Maybe some of the feelings are just unfamiliarity and/or the distinctive (sometimes grim) history of the particular places; their individual charm could be also what opens up their quirky sides and lays the possible negatives bare too?! That may well make no sense to others, but I know what I mean Grin

MaybeRevisitYourWipingT3chnique · 19/03/2024 01:38

hellsBells246 · 19/03/2024 00:48

Place I hated: Dungeness.
It was like a post-apocalypse, just felt all wrong and threatening

I like most places.

Except the Mersey in Liverpool - a terrifying river

Why is the Mersey terrifying - any particular articulable reason, or 'just' a deep feeling?

I've never been there couldn't get tickets for Eurovision but am genuinely intrigued!

MaybeRevisitYourWipingT3chnique · 19/03/2024 01:49

MaybeRevisitYourWipingT3chnique · 19/03/2024 00:52

Burnham Beeches in Buckinghamshire always creeped me out. Objectively, it's a beautiful place, but it's (randomly) owned by the City of London and quite prominently patrolled by their police force, which seems very sinister considering the very low amount of crime you'd expect to happen in a place like that.

There are also a lot of weird rumours and tales about UFOs being seen there and alleged nefarious goings-on involving a former Prime Minister (one who shared the same name as an erstwhile band leader).

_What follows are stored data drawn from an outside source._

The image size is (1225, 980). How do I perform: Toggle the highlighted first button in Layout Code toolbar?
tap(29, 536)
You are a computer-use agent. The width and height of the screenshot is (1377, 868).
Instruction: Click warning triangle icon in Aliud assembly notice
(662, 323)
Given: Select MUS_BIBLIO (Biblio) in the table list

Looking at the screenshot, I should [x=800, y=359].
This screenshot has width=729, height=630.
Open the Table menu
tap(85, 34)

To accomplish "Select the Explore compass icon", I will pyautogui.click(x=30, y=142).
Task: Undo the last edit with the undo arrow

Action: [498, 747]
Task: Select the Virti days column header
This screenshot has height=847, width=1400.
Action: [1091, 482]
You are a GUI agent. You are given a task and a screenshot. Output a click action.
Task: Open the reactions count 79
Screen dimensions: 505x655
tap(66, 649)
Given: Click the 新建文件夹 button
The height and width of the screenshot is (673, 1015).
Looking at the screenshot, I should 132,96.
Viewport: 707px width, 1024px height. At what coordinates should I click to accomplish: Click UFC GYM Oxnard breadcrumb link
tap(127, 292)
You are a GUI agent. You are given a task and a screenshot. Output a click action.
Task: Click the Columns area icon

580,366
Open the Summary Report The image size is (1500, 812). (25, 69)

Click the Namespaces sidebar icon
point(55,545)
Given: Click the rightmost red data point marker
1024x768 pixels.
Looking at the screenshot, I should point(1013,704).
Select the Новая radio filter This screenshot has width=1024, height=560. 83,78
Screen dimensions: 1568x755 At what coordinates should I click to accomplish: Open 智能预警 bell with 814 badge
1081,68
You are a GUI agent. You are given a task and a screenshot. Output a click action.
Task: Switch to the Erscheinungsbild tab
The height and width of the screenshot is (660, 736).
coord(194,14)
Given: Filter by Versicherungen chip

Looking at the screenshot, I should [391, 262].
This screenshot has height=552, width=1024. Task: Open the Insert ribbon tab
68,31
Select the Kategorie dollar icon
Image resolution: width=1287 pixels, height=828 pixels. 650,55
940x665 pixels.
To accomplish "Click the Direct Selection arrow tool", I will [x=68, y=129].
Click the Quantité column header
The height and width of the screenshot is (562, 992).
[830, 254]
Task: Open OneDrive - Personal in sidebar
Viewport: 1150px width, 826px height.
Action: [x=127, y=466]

Buxton is another place that seems a bit 'off' to me. I sometimes wonder if there's a reason why they seem to have deliberately gone out of their way to exclude it when designating the map of the Peak District - look at a map of the area!

Malton is a bit of a weird, forsaken place, as is Scrabster and Holyhead.

That said, am I the only one who finds some places very much qualify for both of the categories mentioned on this thread: a beautiful place that you love to go, but which also feels creepy and unwelcoming?! I think a lot of the Peak District/Derbyshire does actually seem that way to me - especially Ashbourne, Bakewell, Eyam, Castleton and (as PP said) Youlgrave. Other similar places for me are Penmon Point, Beaumaris and Pitlochry, as well as (hitherto mentioned) Totnes, Whitby and Boscastle.

Maybe some of the feelings are just unfamiliarity and/or the distinctive (sometimes grim) history of the particular places; their individual charm could be also what opens up their quirky sides and lays the possible negatives bare too?! That may well make no sense to others, but I know what I mean Grin

I've just realised that I said Scrabster in error and completely unfairly, when I actually meant (parts of) Thurso. Apologies to any Scrabsterians (is that the right local name; if not, imvho it should be?!!)

lonelywater · 19/03/2024 02:32

Luton. The kind of place where if you got stabbed in the street by some random nutter you wouldn't be surprised in the slightest.

Tomatina · 19/03/2024 02:45

Hartlepool, Blackpool, and King's Lynn. Hopefully I'll never visit any of them again (they probably feel the same about me!) Perhaps it's the flatness, or the lack of trees, or just a sort of washed-up backwater vibe.